由三面角余弦定理, $\cos A=\cos \theta \sin \phi$, $\cos B=\cos \phi \sin \Psi$, $\cos C=\cos \Psi \sin \theta$.
而 $\tan \theta \tan \phi \tan \Psi=\frac{OB}{OA}\frac{OC}{OB}\frac{OA}{OC}=1$.

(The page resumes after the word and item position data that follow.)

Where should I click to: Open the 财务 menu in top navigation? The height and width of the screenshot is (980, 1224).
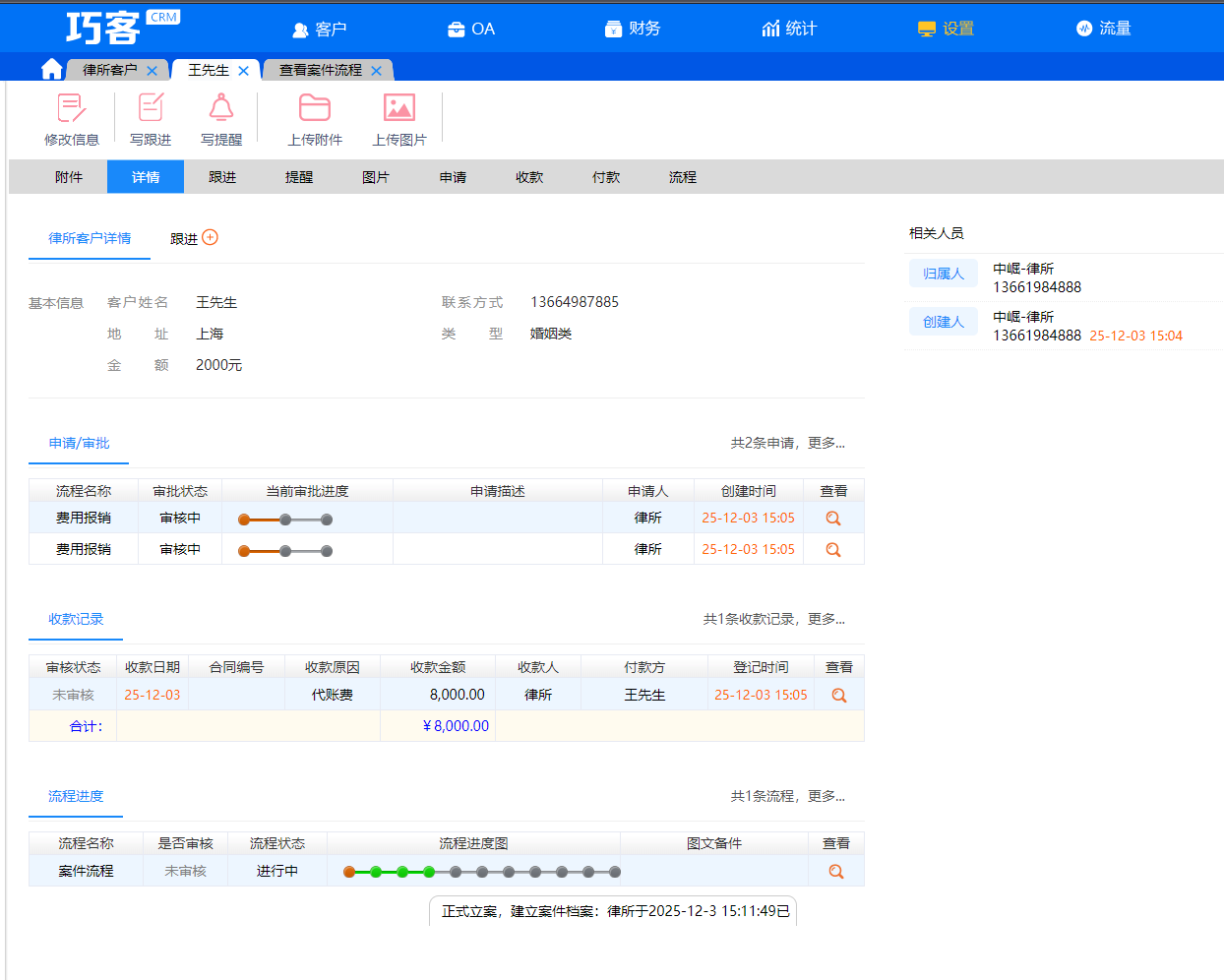click(x=633, y=29)
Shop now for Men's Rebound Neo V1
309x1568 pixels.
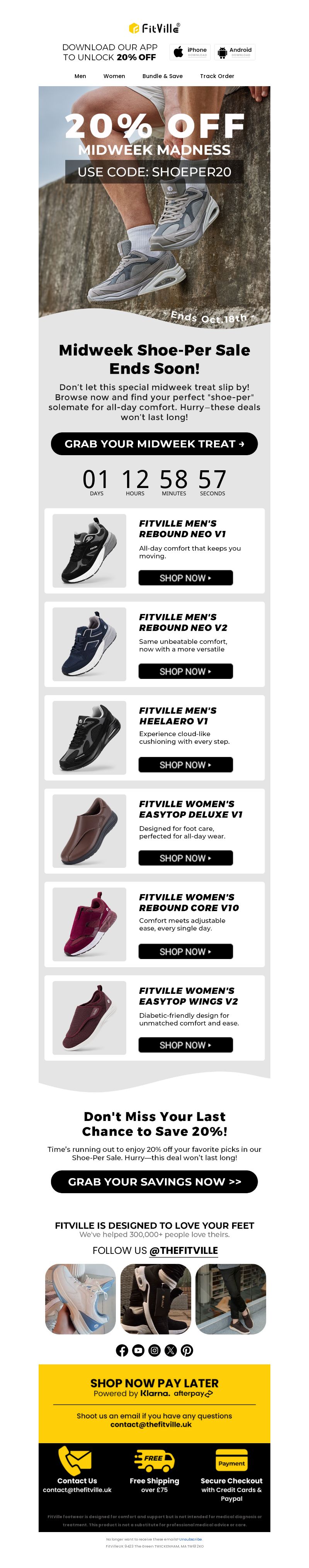click(185, 578)
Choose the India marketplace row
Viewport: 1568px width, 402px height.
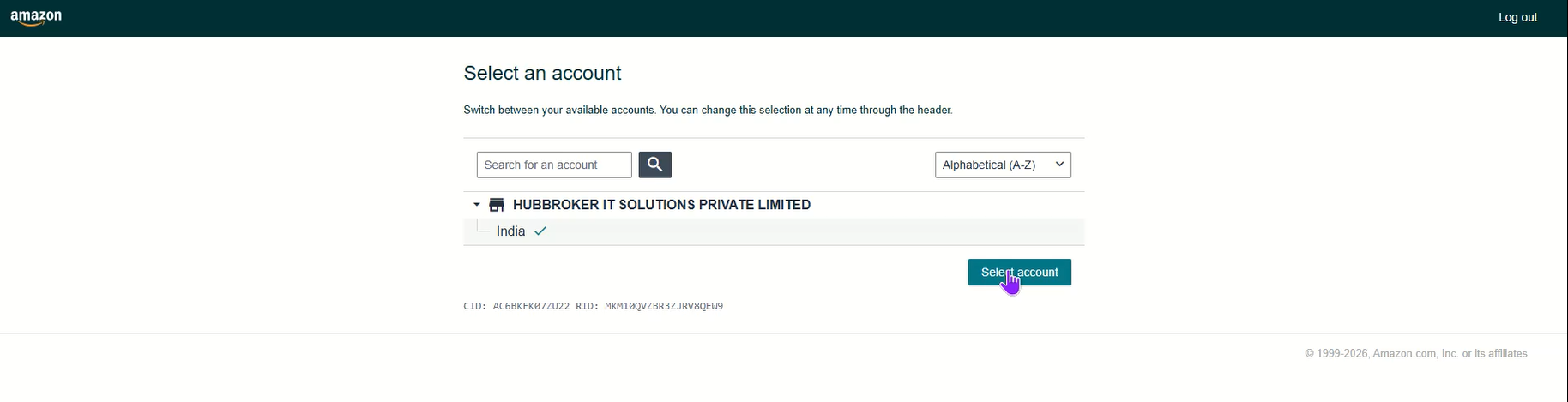(511, 231)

Wikipedia–Trigonometry of a tetrahedron
Trihedral Angle
Elementary Geometry

色k

盲目地随性地推了一通居然就推了出来，希望没有问题。

设 `x_1=\cos\theta`, `y_1=\sin\theta`, `x_2=\cos\phi`, `y_2=\sin\phi`, `x_3=\cos\Psi`, `y_3=\sin\Psi`，则 `x_i^2+y_i^2=1`, `i=1`, `2`, `3`，设 `f=\tan\theta\tan\phi\tan\Psi`，即 `f=y_1y_2y_3/(x_1x_2x_3)`。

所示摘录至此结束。